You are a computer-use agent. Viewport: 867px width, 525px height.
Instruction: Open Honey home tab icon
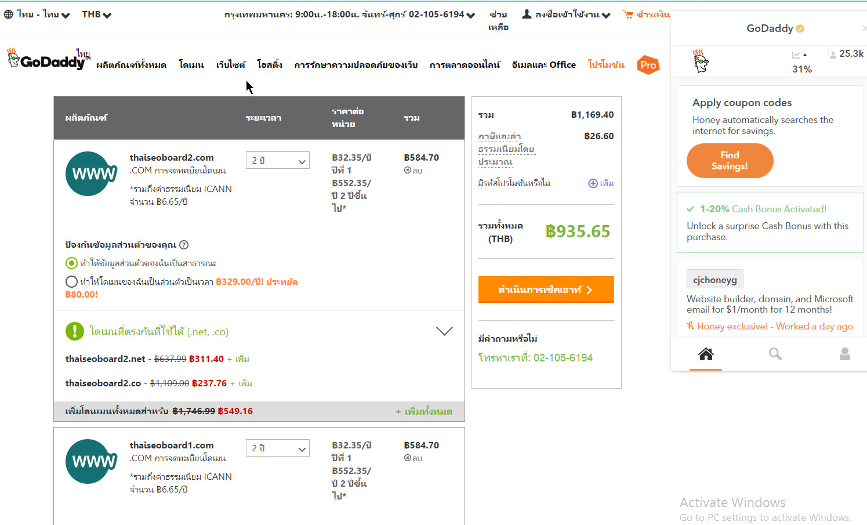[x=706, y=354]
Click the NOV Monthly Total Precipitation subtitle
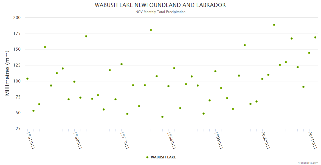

==

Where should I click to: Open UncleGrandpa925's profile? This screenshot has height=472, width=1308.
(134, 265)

---

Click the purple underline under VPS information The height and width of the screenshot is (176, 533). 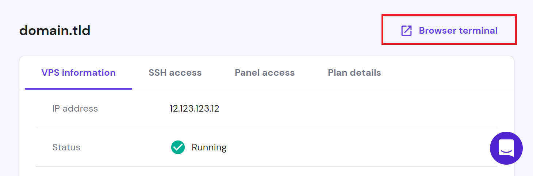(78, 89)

» **YOUR GOAL**
Add 63 to every coordinate in the answers and give the entries again, requests included. Begin at the line that contains "You are a computer-use" and stop after the line that contains "Click the NOV", and leave the pictures out.

» **EXERCISE RESULT**
You are a computer-use agent. Viewport: 867px width, 525px height.
Instruction: Open Honey home tab icon
[x=769, y=417]
Click the NOV Monthly Total Precipitation subtitle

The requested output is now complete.